Dubai has already shown its talent at diversifying its economy, as one of the few Gulf actors able to claim almost complete economic independence from oil and gas sectors. Its […]

Dubai has already shown its talent at diversifying its economy, as one of the few Gulf actors able to claim almost complete economic independence from oil and gas sectors. Its success is thanks to a continuous, intensive diversification strategy, which saw Dubai’s economy expand into the real estate, banking, trade, and financial sectors. However, 2009 showed us what can happen when an economy can become too dependent on liquidity-fueled sectors such as construction and tourism. With this in mind, Dubai is looking to strengthen its economy via the recently announced Industrial Strategy 2030 that looks to focus on developing local industrial production and expand its reach into strategic subsectors, including aluminum and fabricated metals, pharmaceuticals and medical equipment, food and beverages, and machinery and equipment. More generally, the initiative’s aim are to mold Dubai into a manufacturing platform with an emphasis on environmentally friendly and energy-efficient manufacturing and Islamic products.

Manufacturing Growth
The Middle East has been known generally as import-dependent in the construction and manufacturing industries. With the creation of Dubai Industrial City (DI) and similar industrial hubs offering world-class manufacturing facilities, this dependence is looking to change. While Dubai had already seen previous growth in this sector (with its construction sector contributing about 6.3% and its manufacturing sector contributing 9.4% respectively to the GDP according to its 2018 economic report), the new initiatives will aim for policies that encourage both foreign companies looking to manufacture locally and provide support to local manufacturing businesses.

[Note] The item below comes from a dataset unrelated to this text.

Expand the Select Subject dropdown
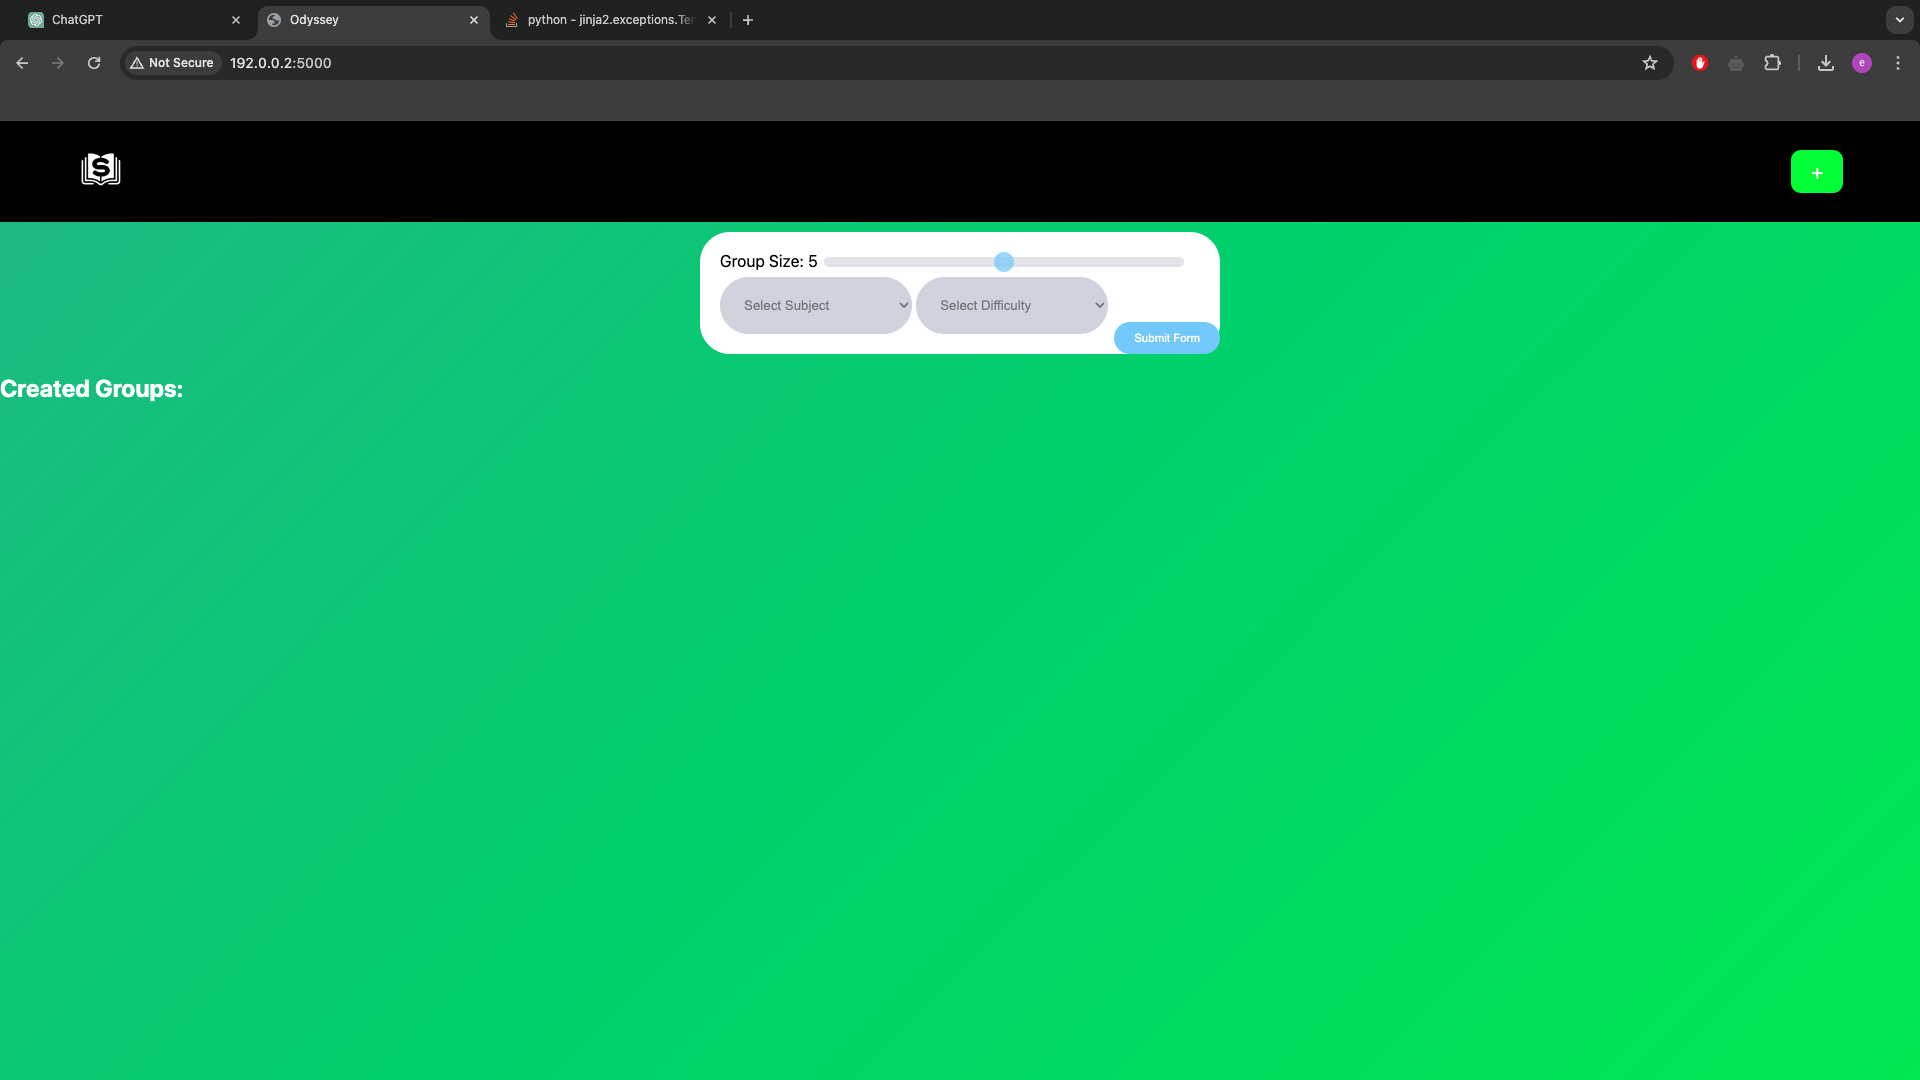1920x1080 pixels. pos(815,306)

This focus on industry will “help the Emirate import less products and instead export them to international markets,” according to Saud Abu Al-Shawareb, DI’s Managing Director. Some manufacturers are looking to halal products to provide a platform through which to create the Made in Dubai brand.

Keeping it halal
The growing market of halal products has an estimated global market valuation of USD1.9 trillion, according to an IMARC Group 2019 report. Expanding into this market fits seamlessly within Dubai’s strategic initiative to grow its Made in Dubai brand into an internationally recognized label. With the creation of its own brand, Dubai is hoping to build credibility for its nationally-made products on the global market. By combining these two goals, the Emirate is posed to create a strong locally-based production line of halal products that will also be the subject of innovation.
As the “bridge between companies and opportunities in the halal market,” Halal Trade Marketing Center (HTMC) has made Dubai its global hub due to its central location, says Tomás Guerrero Blanco in his TBY interview. Similarly, the government’s recently created Dubai Islamic Economy Development Centre (DIEDC) aims to turn Dubai into the world’s Islamic economy capital specializing not only in food products, but also economic services, pharmaceuticals, and cosmetics.

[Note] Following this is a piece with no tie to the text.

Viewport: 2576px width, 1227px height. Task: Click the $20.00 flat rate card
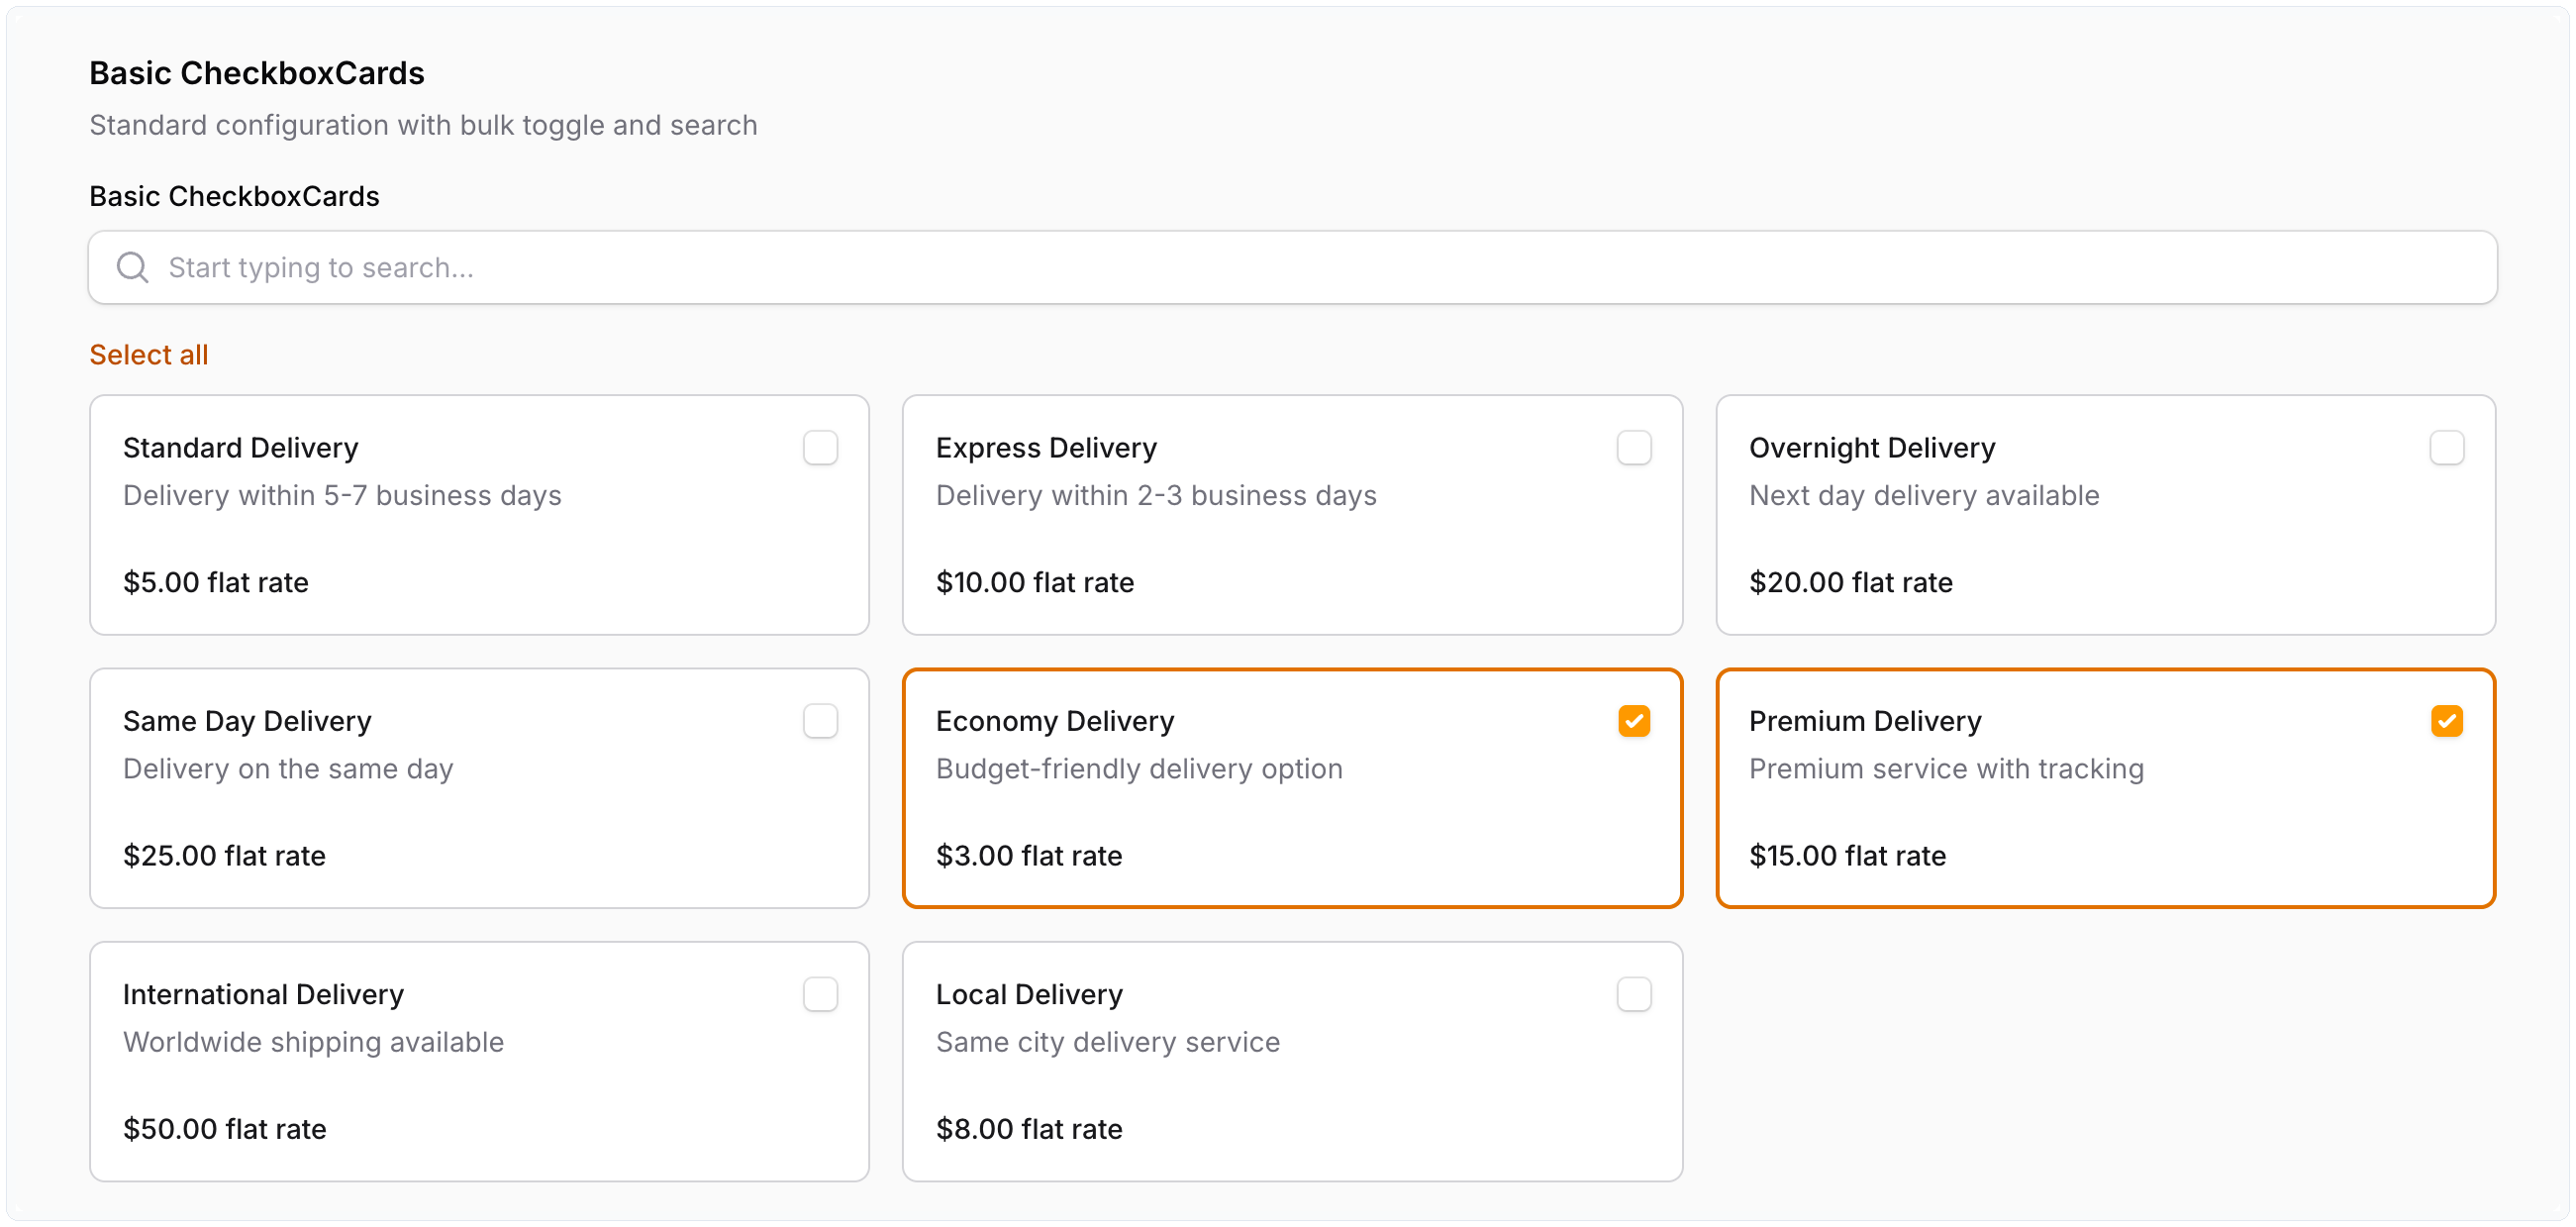coord(1850,582)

In launching the strategy, Sheikh Mohammed Bin Rashid Al Maktoum said, “A conducive environment is required to achieve our targets that focus on knowledge, science, and research, which form the foundation for the development of industries,” according to an Emirates24/7 2016 article. This emphasis on R&D is important for Dubai’s continued growth into new markets, and it has planned an additional investment of USD190 million by 2030. While the strategy has set the globe as its goal, the initiative aims to create local lines of production through investment incentives and to empower local Emiratis in growing sectors through engagement in national industrial projects. Dubai’s government is engaging with local businesses to understand what policies need to be done in order to facilitate a more sustainable economy. “As long as stakeholders work in a cohesive manner, all outstanding issues can be solved,” Electric Way CEO Atheeqe Ansari stated in his TBY interview.